ATTgt#

class differences.attgt.attgt.ATTgt(data: DataFrame, cohort_name: str, strata_name: str | None = None, base_period: str = 'varying', anticipation: int = 0, freq: str | None = None)#

Difference in differences with

  • balanced panels, unbalanced panels or repeated cross-section

  • two or multiple periods

  • fixed or staggered treatment timing

  • binary or multi-valued treatment

  • heterogeneous treatment effects

based on the work by [CS2021], [CGS2022], [SZ2020]

Parameters:
  • data (DataFrame) –

    pandas DataFrame

    df = df.set_index(['entity', 'time'])
    

    where df is the dataframe to use, ‘entity’ should be replaced with the name of the entity column and ‘time’ should be replaced with the name of the time column.

  • cohort_name (str) – cohort name

  • base_period (str, default: "varying") –

    • "universal"

    • "varying"

  • anticipation (int, default: 0) – The number of time periods before participating in the treatment where units can anticipate participating in the treatment, and therefore it can affect their untreated potential outcomes

  • strata_name (str, default: None) –

    The name of the column to be used in case of multi-valued treatment, used to calculate cohort-time-stratum ATT.

    If stratum name is None, fit() will return cohort-time ATT.

  • freq (str | None, default: None) – the date frequency of the panel data. Required if the time index is datetime. For example, if the time column is a monthly datetime then freq=’M’. Check offset aliases, for a list of available frequencies.

group_time(feasible: bool = False) list[dict]#
Returns:

  • a list of dictionaries where each dictionary keys are

  • cohort, base_period, time, (stratum)

fit(formula: str, weights_name: str = None, control_group: str = 'never_treated', base_delta: str | list | dict = 'base', est_method: str | Callable = 'dr', as_repeated_cross_section: bool = None, boot_iterations: int = 0, random_state: int = None, alpha: float = 0.05, cluster_var: list | str = None, split_sample_by: Callable | str | dict = None, n_jobs: int = 1, backend: str = 'loky', progress_bar: bool = True) DataFrame#

Computes the cohort-time-(stratum) average treatment effects:

effects for each cohort, in each time, (for each stratum).

Parameters:
  • formula (str) –

    Wilkinson formula for the outcome variable and covariates

    If no covariates the formula must contain only the name of the outcome variable

    # example with covariates
    formula = 'y ~ a + b + a:b'
    
    # example without covariates
    formula = 'y'
    

    Formulas are implemented using formulaic, refer to its documentation for additional details.

  • weights_name (str | None, default: None) – The name of the column containing the sampling weights.
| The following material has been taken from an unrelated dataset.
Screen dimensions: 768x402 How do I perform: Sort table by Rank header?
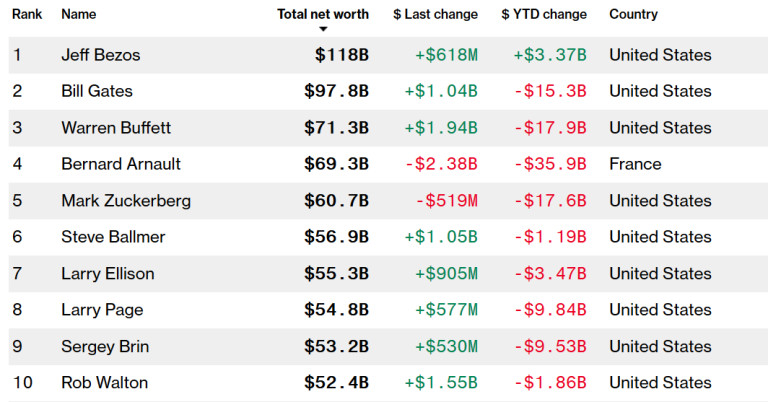[x=26, y=14]
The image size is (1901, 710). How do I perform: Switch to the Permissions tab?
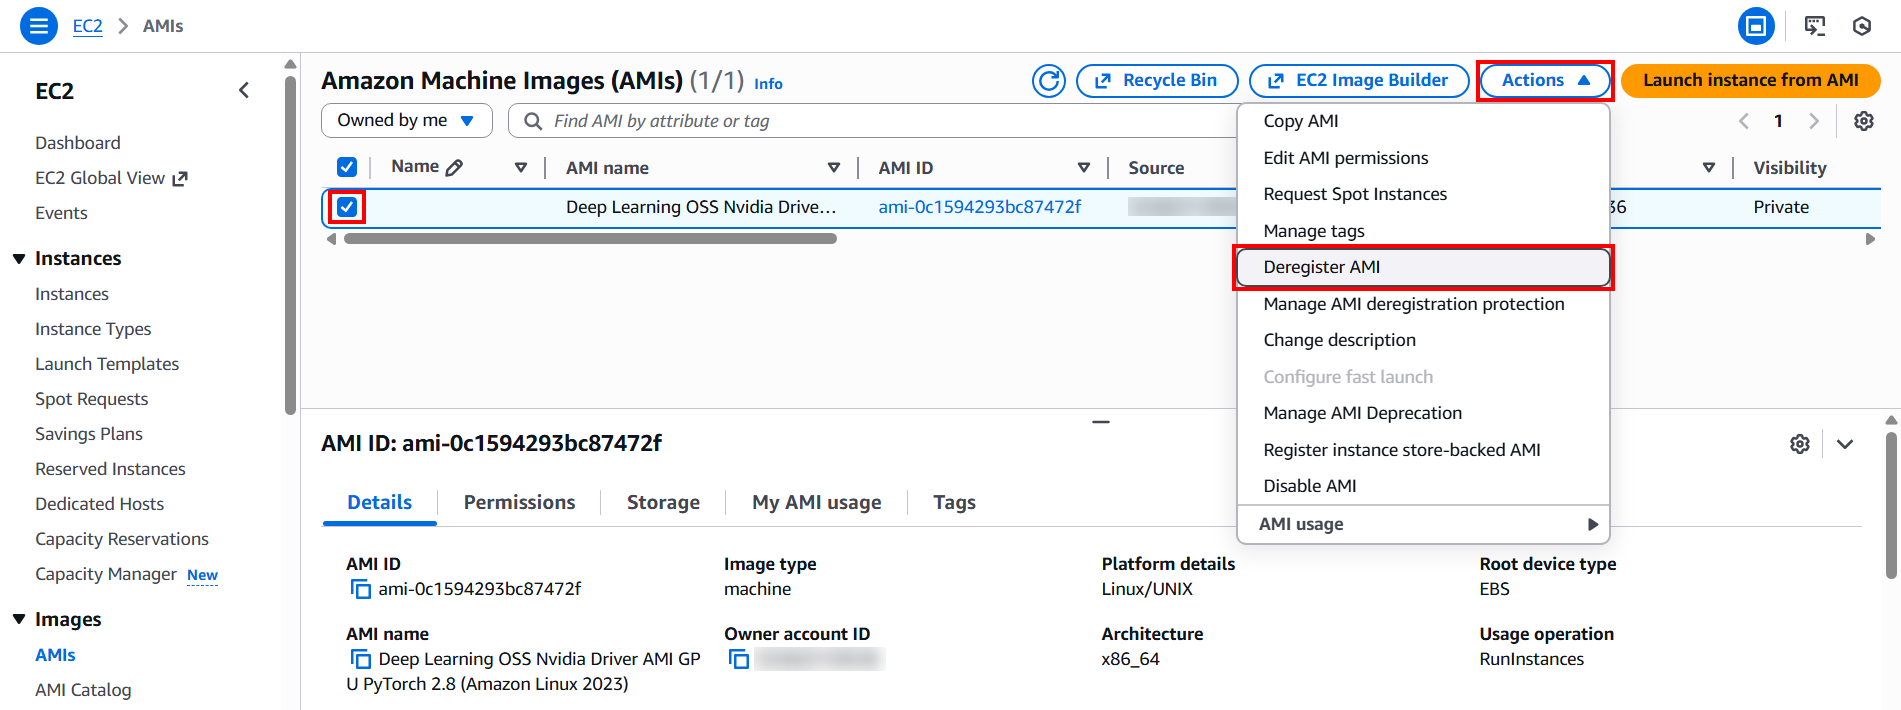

If None, all observations have same weights.

  • control_group (str, default: "never_treated") –

    • "never_treated"

    • "not_yet_treated"

  • base_delta (str | list | dict, default: "base") –

    Use base period values for covariates and/or delta values, i.e. the change in value, between the value of covariates at time and the value at base period.

    Available options are:

    • "base"

      the value of each covariate is set to its base period value

    • "delta"

      the value of each time-varying covariate is set to the delta. Time-constant covariates included through x_formula are dropped, and a warning issued.

    • ["base", "delta"] or "base_delta"

      the value of each covariate is set to its base period value, and the value of each time-varying covariate is set to the delta.

    • {'base': ['a', 'b', ..]}

      the value of the specified covariates is set to its base period value, and the value of each time-varying covariate is set to the delta. A warning is issued if x_formula included time-constant covariates that are not included in base_delta.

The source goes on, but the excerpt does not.